Sadar maupun tidak sadar, suka maupun tidak suka, dalam kehidupan ini selalu ada proses dan tahap pembelajaran. Dan selama kita masih hidup, kita akan selalu mempelajari sesuatu yang pernah kita jumpai dalam kehidupan ini. Bagi beberapa orang, mungkin tahap-tahap seperti itu tidak dianggap sebagai “tahap belajar”, barangkali karena mereka tidak sadar bahwa saat itu mereka sebenarnya “sedang belajar”. Bisa jadi, ketidaksadaran ini dikarenakan definisi mereka tentang “belajar” itu sendiri tidak sama dengan orang-orang yang “sadar”. :hammer
Lalu, bagaimana kaitannya antara “kesadaran” vs “ketidaksadaran” ini dengan tahap-tahap belajar itu sendiri? Apakah “belajar” (aksi) dan “kemampuan” (hasil) selalu berbanding lurus? Bila aksi “belajar” tidak pernah berhenti, apakah pada akhirnya “kemampuan” akan naik kelas menjadi “kemahiran”? :nerd
Kalau ditelusuri, ternyata ada kaitan antara “kesadaran” (vs “ketidaksadaran”) dalam pembelajaran, dengan “kemampuan” (vs “ketidakmampuan”). Dan ketika diamati, ternyata dalam proses kehidupan seseorang, sebetulnya ada tahap-tahap tertentu yang akan dialami, dan sepertinya siklusnya memiliki pola yang serupa untuk setiap proses pembelajaran.
- Tidak sadar bahwa diri sendiri tidak mampu
- Sadar bahwa diri sendiri tidak mampu
- Sadar bahwa diri sendiri mampu
- Tidak sadar bahwa diri sendiri mampu
Mungkin bisa dilihat dari kasus seorang bayi. Seorang bayi – pada awalnya – tidak sadar bahwa dia tidak mampu berjalan. Suatu hari sang bayi ini mencoba berjalan, kemudian terjatuh, bangun lagi, mencoba jalan lagi, lalu terjatuh lagi, begitu terus yang terjadi. Bayi ini tidak sadar bahwa dia tidak mampu berjalan, tetapi dia mencoba lagi dan terus mencoba lagi dalam ketidaksadarannya ini. Kita menyebut tindakan sang bayi yang terus “mencoba” berjalan ini, sebagai “tahap belajar berjalan” sang bayi.
Sang bayi yang sudah mencoba berjalan berkali-kali ini, dan terus-menerus terjatuh dalam “tahap belajar” yang tadi. Belakangan, dia mulai mengulurkan tangan kepada orang dewasa di dekatnya untuk mendapat bantuan, dan dari tuntunan tangan orang dewasa itu, kemudian dia mulai ‘betul-betul’ belajar berjalan. Ini pun “tahap belajar berjalan” sang bayi. Bedanya, kali ini sang bayi mulai menyadari bahwa saat itu dia – masih – tidak mampu berjalan.

Data Tercatat:
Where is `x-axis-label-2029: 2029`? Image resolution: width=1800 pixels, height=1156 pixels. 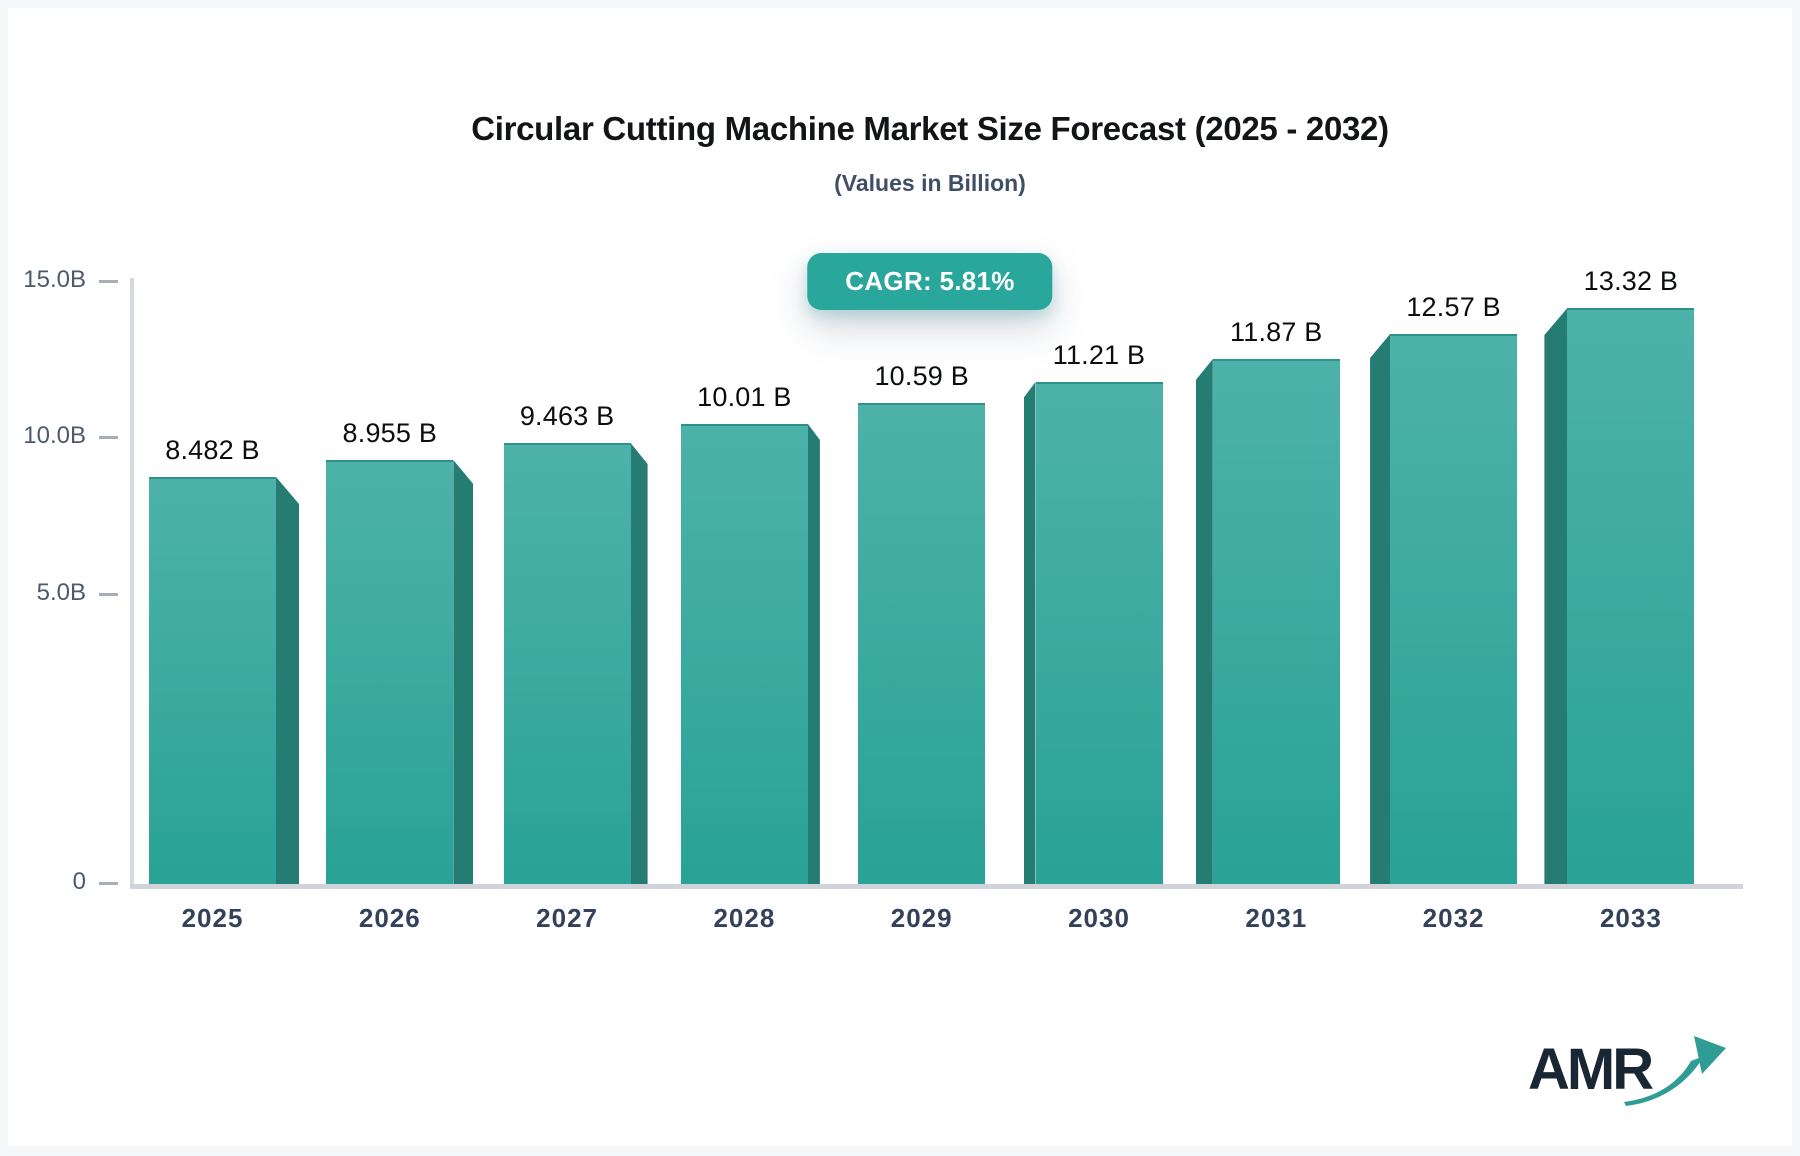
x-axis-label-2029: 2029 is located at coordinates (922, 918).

Soal Latihan:
A) Salin kembali bagian teks tentang tahap belajar dari "Sang bayi yang sudah" sampai "masih – tidak mampu berjalan.", tetapi ganti "orang dewasa" dengan "orang tua".
B) Dalam teks tentang tahap belajar, kepada siapa sang bayi mulai mengulurkan tangan untuk mendapat bantuan?
Jawablah hanya berdasarkan teks tentang tahap belajar, bukan materi.

Jawaban Soal:
A)
Sang bayi yang sudah mencoba berjalan berkali-kali ini, dan terus-menerus terjatuh dalam “tahap belajar” yang tadi. Belakangan, dia mulai mengulurkan tangan kepada orang tua di dekatnya untuk mendapat bantuan, dan dari tuntunan tangan orang tua itu, kemudian dia mulai ‘betul-betul’ belajar berjalan. Ini pun “tahap belajar berjalan” sang bayi. Bedanya, kali ini sang bayi mulai menyadari bahwa saat itu dia – masih – tidak mampu berjalan.

B) Kepada orang dewasa di dekatnya.